IS 37. Repetitive transcranial magnetic stimulation enhances BDNF–TrkB signaling in both brain and lymphocyte

Abstract

Repetitive transcranial magnetic stimulation (rTMS) is a noninvasive brain-stimulation procedure noted for its effects on emotional, cognitive, sensory, and motor functions in patients with neuropsychiatric diseases. Despite the large use of rTMS in different neuroscience fields the precise mechanism of this technique remain poorly understood. It is likely that rTMS induces long-term potentiation (LTP) or depression, which, in turn, produce lasting changes on neocortical excitability and synaptic connections.
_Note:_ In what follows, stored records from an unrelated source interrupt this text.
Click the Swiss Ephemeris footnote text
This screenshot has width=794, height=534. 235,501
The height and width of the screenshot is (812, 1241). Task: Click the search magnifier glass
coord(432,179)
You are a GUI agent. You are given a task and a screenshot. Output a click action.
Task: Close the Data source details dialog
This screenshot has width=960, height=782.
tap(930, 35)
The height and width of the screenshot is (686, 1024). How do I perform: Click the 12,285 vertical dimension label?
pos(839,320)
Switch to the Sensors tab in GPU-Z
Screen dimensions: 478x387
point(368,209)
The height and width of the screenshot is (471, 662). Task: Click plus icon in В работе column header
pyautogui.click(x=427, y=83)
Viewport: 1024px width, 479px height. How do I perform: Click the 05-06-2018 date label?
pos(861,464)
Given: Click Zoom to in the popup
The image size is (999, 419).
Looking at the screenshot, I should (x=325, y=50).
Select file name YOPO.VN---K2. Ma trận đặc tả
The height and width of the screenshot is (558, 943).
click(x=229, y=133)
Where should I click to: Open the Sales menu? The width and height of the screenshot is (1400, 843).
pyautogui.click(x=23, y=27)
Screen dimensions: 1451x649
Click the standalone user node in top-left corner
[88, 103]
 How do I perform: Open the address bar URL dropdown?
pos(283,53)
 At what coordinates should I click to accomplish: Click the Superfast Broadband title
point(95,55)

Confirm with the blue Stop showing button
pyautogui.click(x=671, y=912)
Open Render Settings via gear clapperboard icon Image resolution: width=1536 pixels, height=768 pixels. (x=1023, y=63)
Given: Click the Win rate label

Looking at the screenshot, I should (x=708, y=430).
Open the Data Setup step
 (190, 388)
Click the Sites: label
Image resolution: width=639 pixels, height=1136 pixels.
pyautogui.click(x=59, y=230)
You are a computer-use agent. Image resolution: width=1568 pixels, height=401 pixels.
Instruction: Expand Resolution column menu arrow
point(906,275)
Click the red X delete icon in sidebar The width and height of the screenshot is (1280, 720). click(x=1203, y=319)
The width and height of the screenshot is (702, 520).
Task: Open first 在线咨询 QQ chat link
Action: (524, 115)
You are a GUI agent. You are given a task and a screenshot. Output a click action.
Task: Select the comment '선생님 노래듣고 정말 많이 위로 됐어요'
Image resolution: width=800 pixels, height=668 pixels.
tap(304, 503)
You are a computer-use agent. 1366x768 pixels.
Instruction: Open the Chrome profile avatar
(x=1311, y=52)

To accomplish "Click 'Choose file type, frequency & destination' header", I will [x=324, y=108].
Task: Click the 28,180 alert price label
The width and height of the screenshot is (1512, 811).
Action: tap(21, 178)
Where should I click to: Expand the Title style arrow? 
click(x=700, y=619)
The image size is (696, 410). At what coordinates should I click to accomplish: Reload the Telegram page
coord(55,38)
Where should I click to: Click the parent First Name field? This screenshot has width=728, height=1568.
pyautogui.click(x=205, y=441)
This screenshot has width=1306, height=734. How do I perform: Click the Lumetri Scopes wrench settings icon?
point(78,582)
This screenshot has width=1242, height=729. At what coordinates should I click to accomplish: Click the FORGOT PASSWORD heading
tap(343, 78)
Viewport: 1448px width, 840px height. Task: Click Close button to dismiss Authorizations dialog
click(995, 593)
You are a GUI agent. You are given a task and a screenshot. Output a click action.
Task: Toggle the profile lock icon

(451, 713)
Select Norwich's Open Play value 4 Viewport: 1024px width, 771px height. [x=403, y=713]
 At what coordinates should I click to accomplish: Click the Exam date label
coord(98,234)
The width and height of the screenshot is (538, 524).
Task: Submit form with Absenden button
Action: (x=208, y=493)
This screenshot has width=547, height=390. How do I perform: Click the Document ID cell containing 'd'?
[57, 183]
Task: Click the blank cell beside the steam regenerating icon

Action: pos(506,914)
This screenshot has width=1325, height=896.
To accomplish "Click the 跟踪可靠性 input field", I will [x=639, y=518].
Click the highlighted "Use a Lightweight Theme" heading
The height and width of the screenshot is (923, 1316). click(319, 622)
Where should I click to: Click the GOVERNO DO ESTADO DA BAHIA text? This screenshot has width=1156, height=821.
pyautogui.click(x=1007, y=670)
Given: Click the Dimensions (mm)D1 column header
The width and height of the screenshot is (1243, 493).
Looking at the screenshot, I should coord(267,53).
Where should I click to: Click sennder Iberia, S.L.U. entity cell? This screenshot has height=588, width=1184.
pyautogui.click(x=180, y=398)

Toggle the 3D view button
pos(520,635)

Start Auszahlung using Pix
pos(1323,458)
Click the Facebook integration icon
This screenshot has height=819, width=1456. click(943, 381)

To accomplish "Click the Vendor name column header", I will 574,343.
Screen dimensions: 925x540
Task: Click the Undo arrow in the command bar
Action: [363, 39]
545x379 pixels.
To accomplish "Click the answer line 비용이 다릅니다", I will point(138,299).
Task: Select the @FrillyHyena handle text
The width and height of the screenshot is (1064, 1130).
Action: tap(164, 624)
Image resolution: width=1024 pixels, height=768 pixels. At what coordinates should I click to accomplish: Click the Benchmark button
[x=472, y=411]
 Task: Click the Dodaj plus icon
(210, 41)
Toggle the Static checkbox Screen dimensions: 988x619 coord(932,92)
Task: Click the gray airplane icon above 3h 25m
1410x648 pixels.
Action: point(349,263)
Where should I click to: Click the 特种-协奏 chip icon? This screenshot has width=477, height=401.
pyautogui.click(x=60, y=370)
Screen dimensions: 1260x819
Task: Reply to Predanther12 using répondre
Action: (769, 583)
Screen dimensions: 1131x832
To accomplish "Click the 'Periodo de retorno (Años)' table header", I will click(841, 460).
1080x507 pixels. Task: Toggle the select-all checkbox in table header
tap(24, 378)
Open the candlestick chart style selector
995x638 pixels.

In recent years, brain-derived neurotrophic factor (BDNF) and its cognate receptor tyrosine receptor kinase B (TrkB), a member of the neurotrophin receptor tyrosine kinase family, have emerged as important upstream regulators of LTP in brain regions, including hippocampus and neocortex (Minichiello, 2009; Fritsch et al., 2010). In keeping with these findings we have recently reported that daily 5 Hz rTMS for 5 d improves BDNF–TrkB signaling in rats by increasing the affinity of BDNF for TrkB, which results in higher tyrosine-phosphorylated TrkB, increased recruitment of PLC- γ 1 and shc/N-shc to TrkB, and heightened downstream ERK2 and PI-3K activities in prefrontal cortex and in lymphocytes. The elevated BDNF–TrkB signaling is accompanied by an increased association between the activated TrkB and NMDA receptor (NMDAR). In normal human subjects, 5 d rTMS to motor cortex decreased resting motor threshold, which correlates with heightened BDNF-TrkB signaling and intensified TrkB–NMDAR association in lymphocytes. These findings suggest that rTMS to cortex facilitates BDNF–TrkB–NMDAR functioning in both cortex and lymphocytes. We propose TMS as a non invasive tool to test the NMDA receptor machinery at a molecular level.